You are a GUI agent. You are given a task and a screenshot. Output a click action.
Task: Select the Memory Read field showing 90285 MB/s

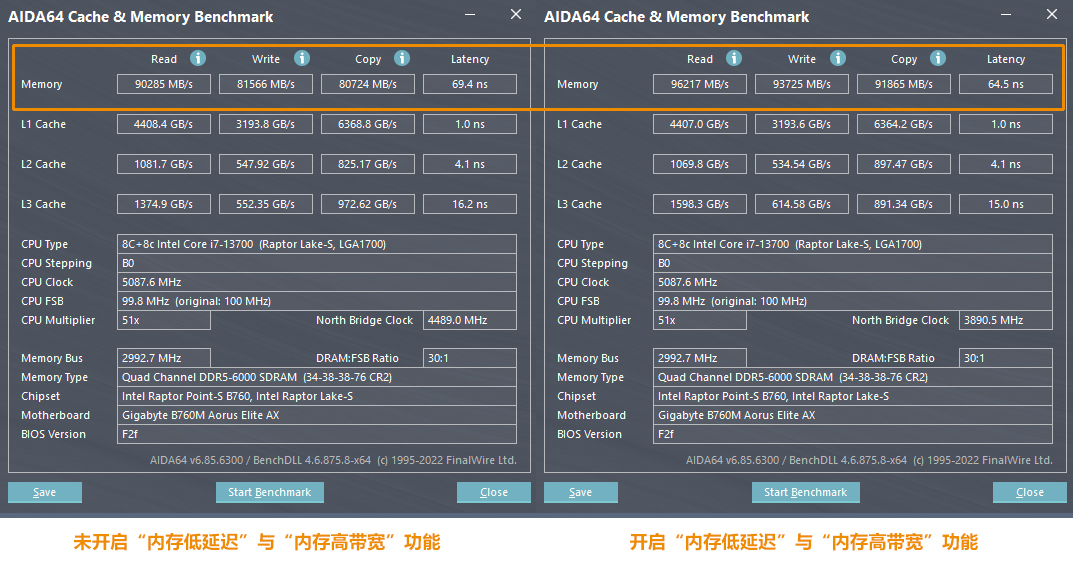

---

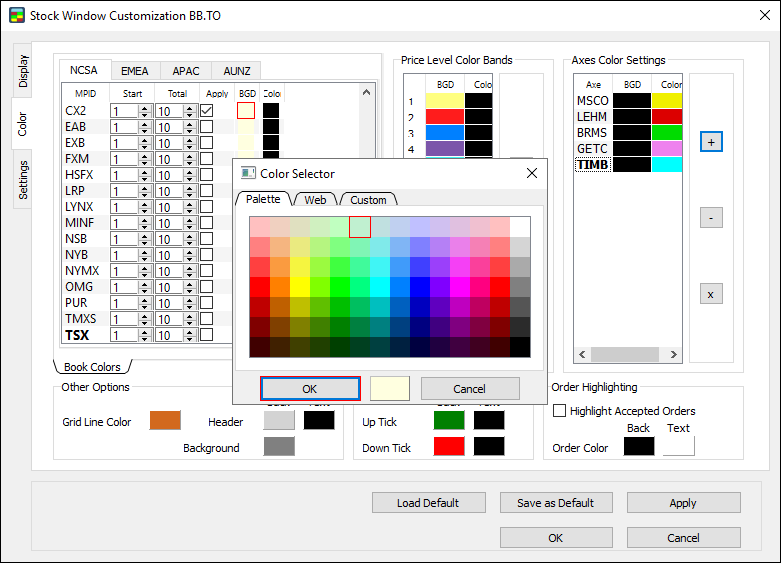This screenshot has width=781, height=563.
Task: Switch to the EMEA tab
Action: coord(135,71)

§ **ASSIGNMENT**:
Write down, word for word, the lines above from the one containing "You are a GUI" through the one containing "Task: Select the", both ends included.

§ **SOLVED PROBLEM**:
You are a GUI agent. You are given a task and a screenshot. Output a click action.
Task: Select the Memory Read field showing 90285 MB/s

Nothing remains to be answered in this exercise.